Posłuchaj, Aglae. Twoje życie się odmieni. Zapomnij Trzeba zapomnieć o przyszłości. Jesteś teraz nowym człowiekiem. Będziesz żyła jak wszystkie kobiety. Nie będziesz więcej rozpaczać.
Tak. Nie zaznam rozkoszy, jaką daje rozpacz.
Coś wyrzekła. Opamiętaj się. Nocami będziesz spała. Napełni cię spokój i czystość. Nie będziesz grzeszyć ni mordować.
Nie zaznam rozkoszy, jaką daje grzech i mord, jaką daje zbrukanie i poniżenie.
Zapadasz w otchłań i mówisz nową otchłań. To ta piekielna muzyka. Jakiś czar okuwa twe członki. Oczy masz ślepe.

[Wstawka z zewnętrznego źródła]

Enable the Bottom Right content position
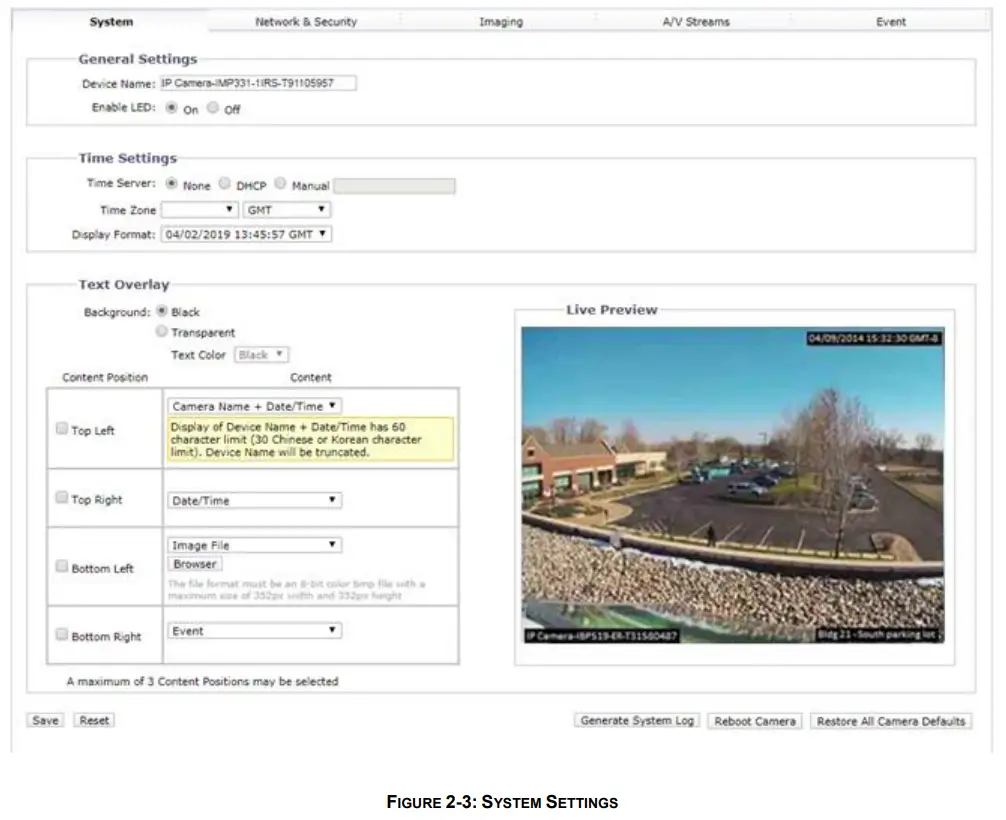Screen dimensions: 1006x820 62,632
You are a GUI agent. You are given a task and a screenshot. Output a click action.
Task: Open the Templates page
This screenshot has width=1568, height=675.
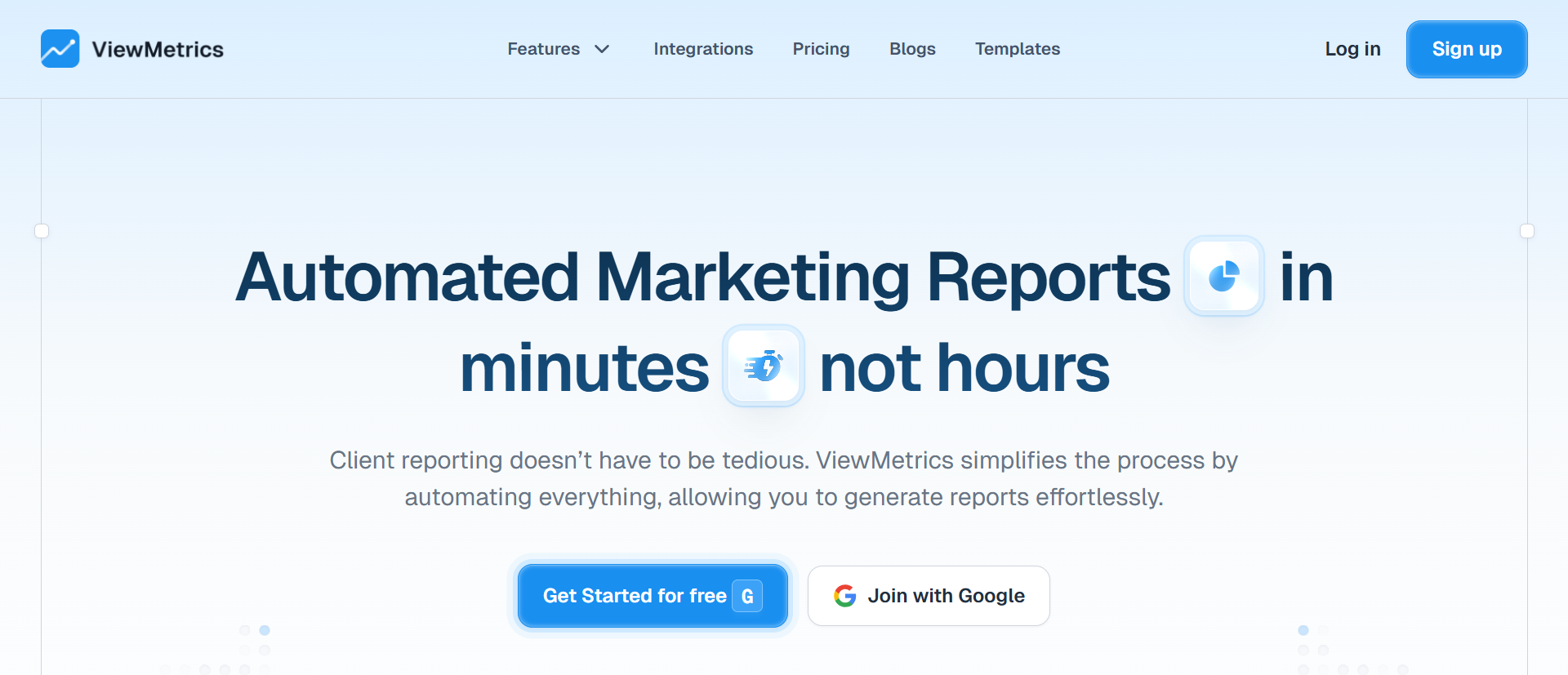[1017, 49]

Samicy oczy nie są potrzebne do patrzenia.
Obudź się.
Witajcie nadobne. Oto ten, którego szukacie. Ujarzmił centaury, oczarował ocean, zwiedzał piekło, flirtował z Persefoną- bardzo pracowicie sobie żył. Ale wszystko na świecie na koniec.
Pokłon tobie święty mężu.
Ile oczu! Oczy chmurne, zniecierpliwione, złośliwe, okrutne, oczy bezwstydne- bogowie! Ani jednej pary oczu łagodnych.
Pokłon tobie, święty mężu.
Z nieba na ziemię spływa szaleństwo Dionizosa. Powietrze płonie od jego zapachu. Jak tkliwie płonie, jak sennie. Ono sprawia, że za chwilę święte się staną palce wasze rozszarpujące i ciało moje rozszarpane, i cierpienie wasze, którego nie ukoi śmierć Orfeusza, które będzie zawsze.
Pokłon tobie, święty mężu.
Kto wy?
Najpokorniejsze. Najpobożniejsze. My pożeramy świętych, by świętość zdobyć.